03/03/2013

0.2 Ôrganisâcion asteûre / Organisation actuelle: brûlâdje dès bosses (dès djîles) / "brûlage des bosses" (des gilles): nin à Binche / pas à Binche

Duquesne Francis, Si Laetare m’était conté, Le carnaval louviérois, 1991

 

(p.25) LE BRULAGE DES BOSSES

 

Il se déroule le mardi soir de Laetare. Suivant la tradition, les sociétés de Gilles louvièrois enterrent leur carnaval en "brûlant leurs bosses".

A l'heure actuelle le Gille ne se débosse plus, il brûle un mannequin vêtu d'un costume de Gille qui a été auparavant bourré de paille. Cette cérémonie se déroule devant le local de la société.

Exception à la règle, la société des Gilles "Commerçants" suit la tradition binchoise, ils ne brûlent pas les bosses, mais organisent un rondeau devant leur local.

Alors que dans le passé après les "brûlages", les Gilles finissaient généralement le carnaval dans les cafés, il en est différemment aujourd'hui.

En effet, après avoir dansé auprès des dernières cendrées, les Gilles se séparent des cuivres mais non de la batterie et, avec celle-ci finissent la dernière nuit du carnaval.

Pour expliquer un "brûlage des bosses" dans le passé, je n'ai pu trouver de meilleur exemple que le récit de Fernand Liénaux, âgé à l'époque d'une dizaine d'années.

Le spectacle folklorique décrit se déroula au placard du Hocquet...

"C'était entre 1906 et 1912, de la place des Martyrs (Mansart) on| pouvait voir les hautes flammes illuminant ce quartier du Hocquet.

C'étaient les fermiers voisins Emile fontaine et Demaret qui fournissaient la paille. Une ample provision était tassée dans la cour fontaine. L'heure venue, le "bûcher " était prêt les Gilles formaient le rond en dansant.
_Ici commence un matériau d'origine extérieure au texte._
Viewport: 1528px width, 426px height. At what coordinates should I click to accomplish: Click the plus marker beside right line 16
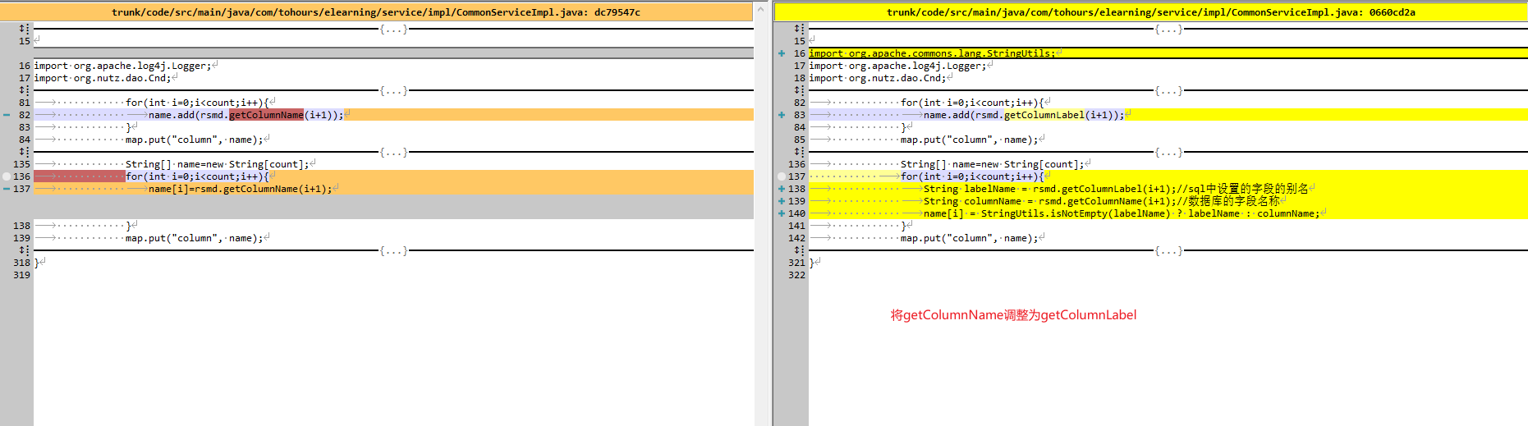(782, 53)
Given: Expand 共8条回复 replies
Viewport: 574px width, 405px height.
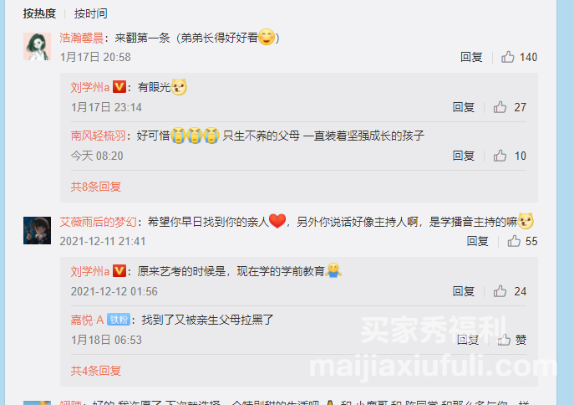Looking at the screenshot, I should [x=95, y=187].
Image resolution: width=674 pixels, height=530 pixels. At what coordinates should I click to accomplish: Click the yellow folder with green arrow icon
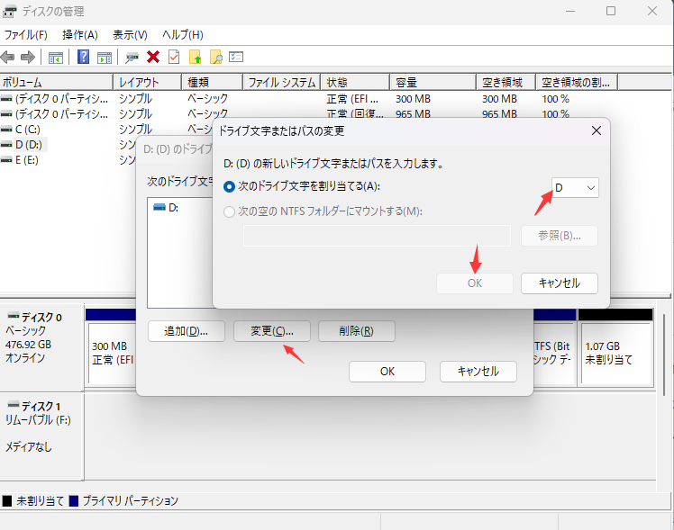195,57
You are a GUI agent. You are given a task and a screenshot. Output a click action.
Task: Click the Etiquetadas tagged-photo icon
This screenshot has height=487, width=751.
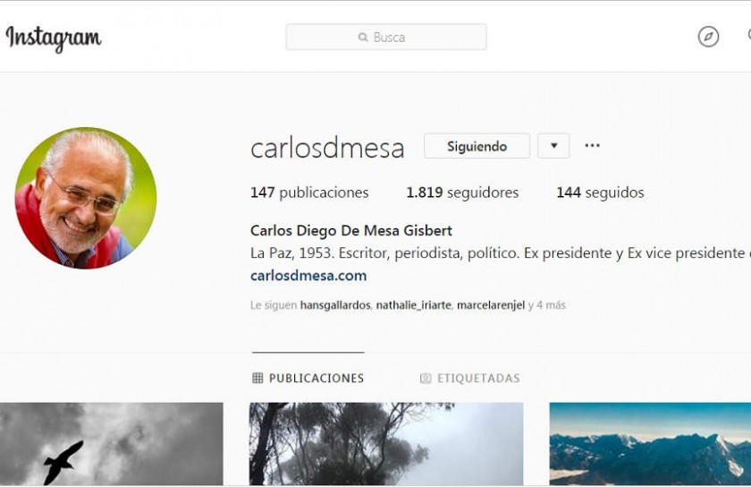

Nous n'avons pas conservé le souvenir d'un mannequin-Gille que les flammes devaient sacrifier.

 

(p.26) Par contre, nous n'avons pas oublié les sérieux remous parmi la foule lorsque l'intense chaleur faisait reculer Gilles et spectateurs.

Maintes fois, les portes vernissées de la droguerie Debaise furent mises en péril. Et toujours les fourches de la ferme voisine apportaient de la paille pour activer le feu. Cela durait une heure environ, toute circulation étant bloquée. Les airs de Gilles alternant avec un air d'enterrement (où peut-on être mieux qu'au sein de sa famille..., au rythme ralenti) ils donnaient lieu à des "pas " endiablés et des cris de joie, suivis de stations agenouillées et des mines de lamentation. La provision de paille épuisée, les Gilles vidaient leurs bosses au risque de contracter un fatal refroidissement. Aussi voyait-on les épouses prévoyantes recouvrir les épaules des imprudents danseurs d'un gros pardessus d'hiver. Mais il y avait toujours les obstinés qui persévéraient dans leur déchaînement et c'est alors que le burlesque apparaissait dans toute sa violence "monchat qui brûle!" criait-on. Et dans le dernier rougeoiement, des silhouettes obscures se roulaient littéralement dans les cendres brûlantes.

L'orchestre s'est tu et se retire du jeu avec les Gilles en sueur.

Quant aux enfants, ils prennent possession du "rond" pour frapper à coups de pied dans les restes fumants.

Le carnaval est mort! Vive le carnaval, car les tambours et les caisses ont repris le rythme et c'est dans de nombreux cafés des alentours que les derniers assauts cesseront aux premières heures du matin ".